>> begin Given records

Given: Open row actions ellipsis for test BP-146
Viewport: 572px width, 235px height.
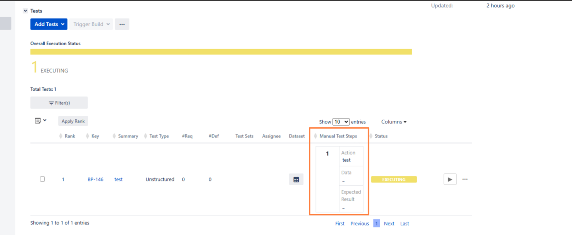Looking at the screenshot, I should (465, 179).
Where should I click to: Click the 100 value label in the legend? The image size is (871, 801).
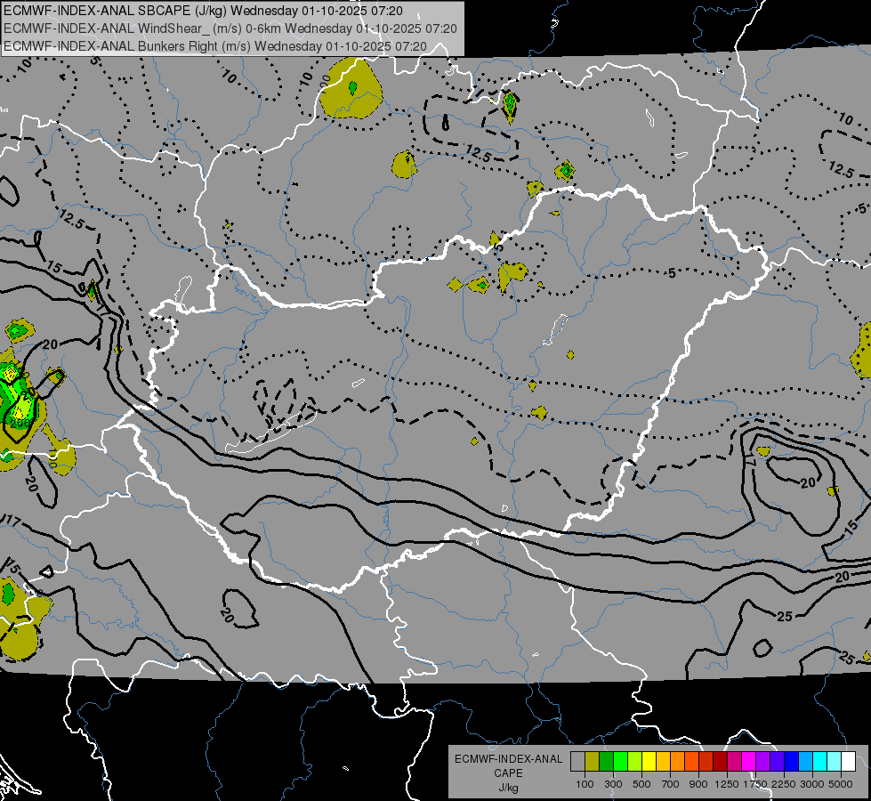585,784
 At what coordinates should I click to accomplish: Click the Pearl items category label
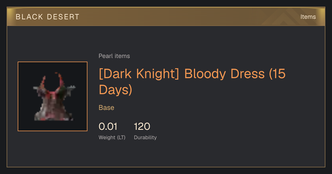click(114, 56)
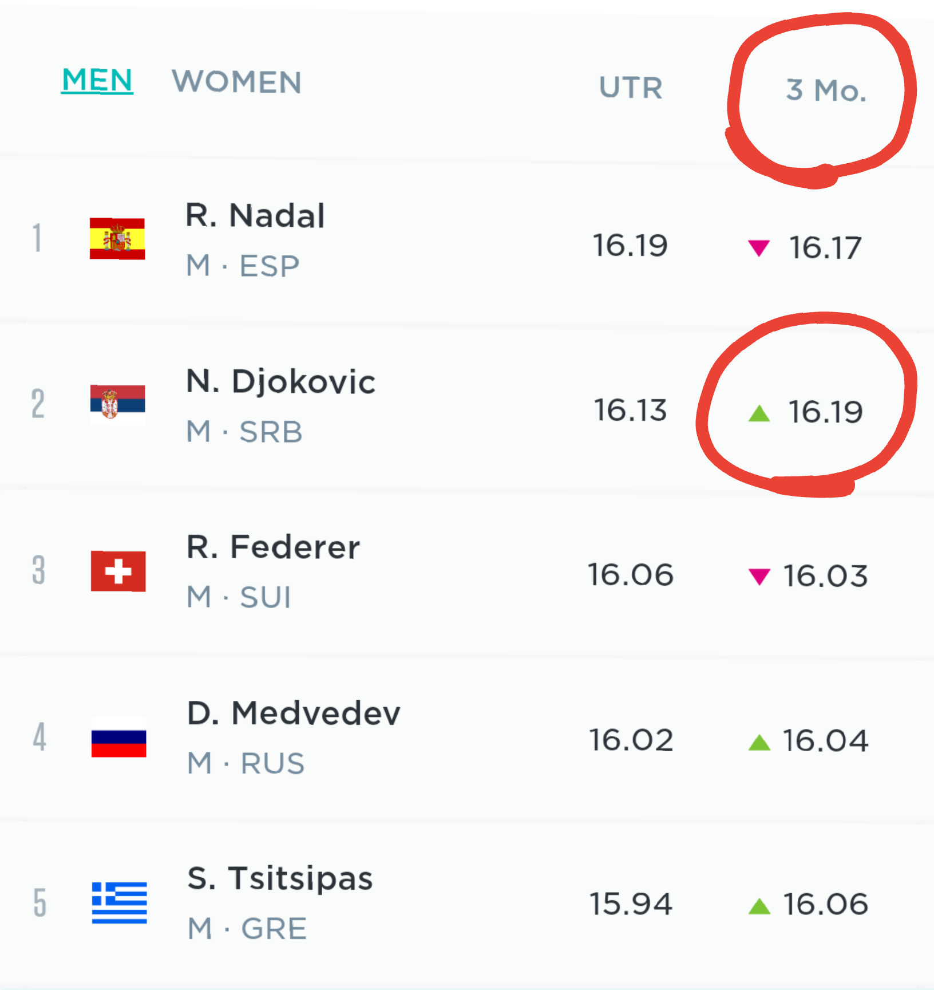Viewport: 934px width, 990px height.
Task: Click the Serbia flag next to Djokovic
Action: (x=118, y=404)
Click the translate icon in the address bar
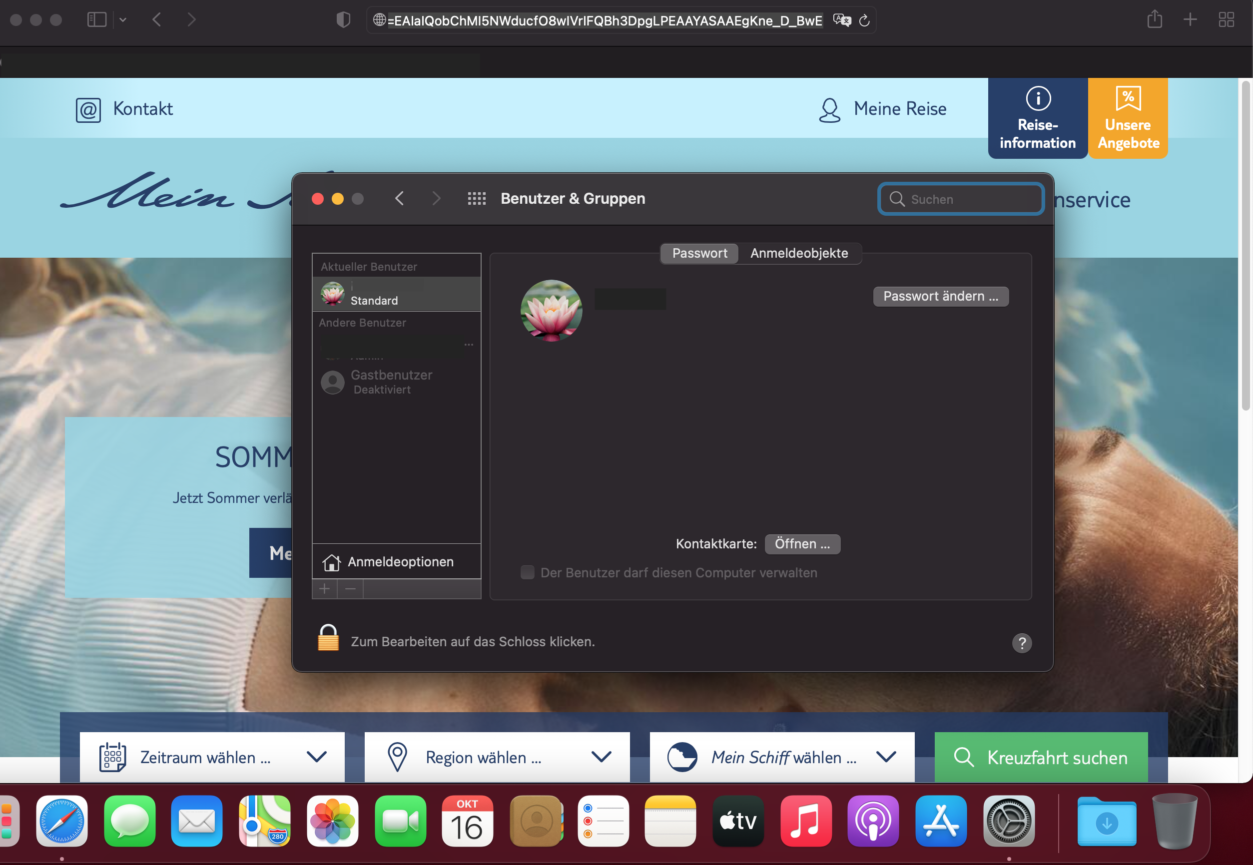The width and height of the screenshot is (1253, 865). click(x=842, y=21)
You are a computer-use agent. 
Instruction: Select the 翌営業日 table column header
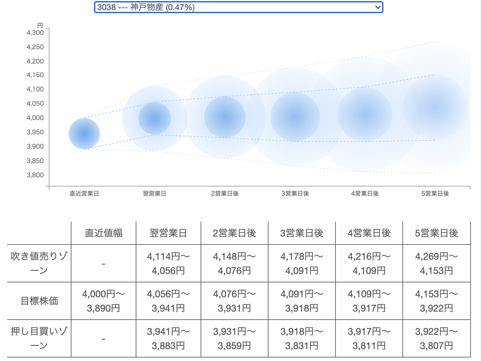click(168, 233)
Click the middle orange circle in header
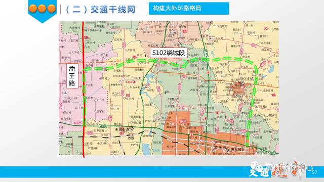Screen dimensions: 324x182 (x=42, y=9)
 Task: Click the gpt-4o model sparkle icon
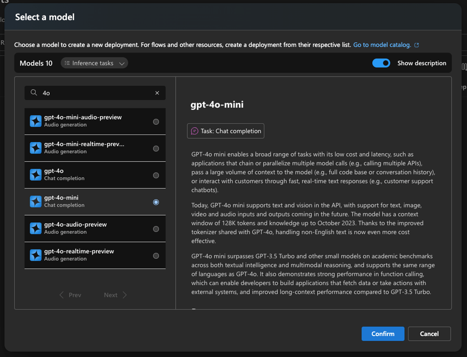[x=36, y=175]
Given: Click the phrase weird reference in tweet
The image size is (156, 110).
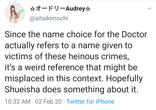Looking at the screenshot, I should pos(54,67).
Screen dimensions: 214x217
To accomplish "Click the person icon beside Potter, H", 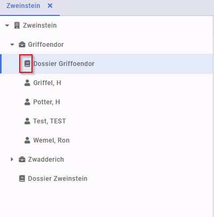I will [27, 102].
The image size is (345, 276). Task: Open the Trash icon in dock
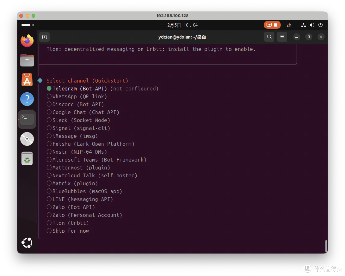(27, 158)
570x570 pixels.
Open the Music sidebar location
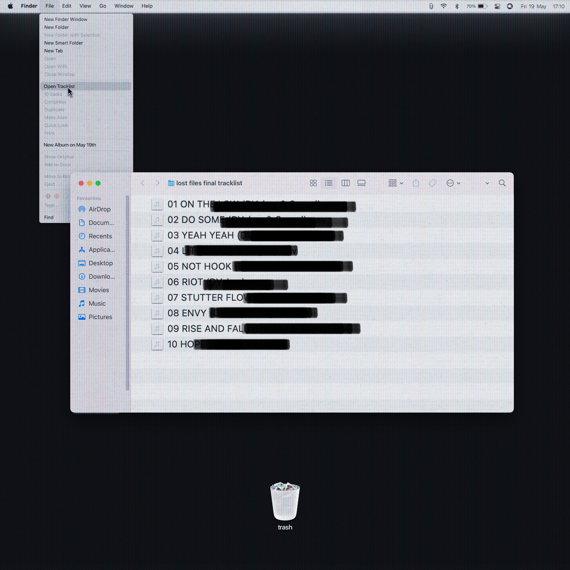(x=97, y=303)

>> end Given records

Task details. Rewrite everything from the line containing "Click the middle orange circle in header" down to the line containing "Looking at the screenshot, I should pos(54,67).", substituting "yellow" for "orange" and keeping all else unchanged. Leave the pictures out.

Response to the exercise.
Click the middle yellow circle in header
Screen dimensions: 324x182 (x=42, y=9)
 Task: Click the gpt-4o model sparkle icon
[x=36, y=175]
Given: Click the phrase weird reference in tweet
The image size is (156, 110).
Looking at the screenshot, I should pos(54,67).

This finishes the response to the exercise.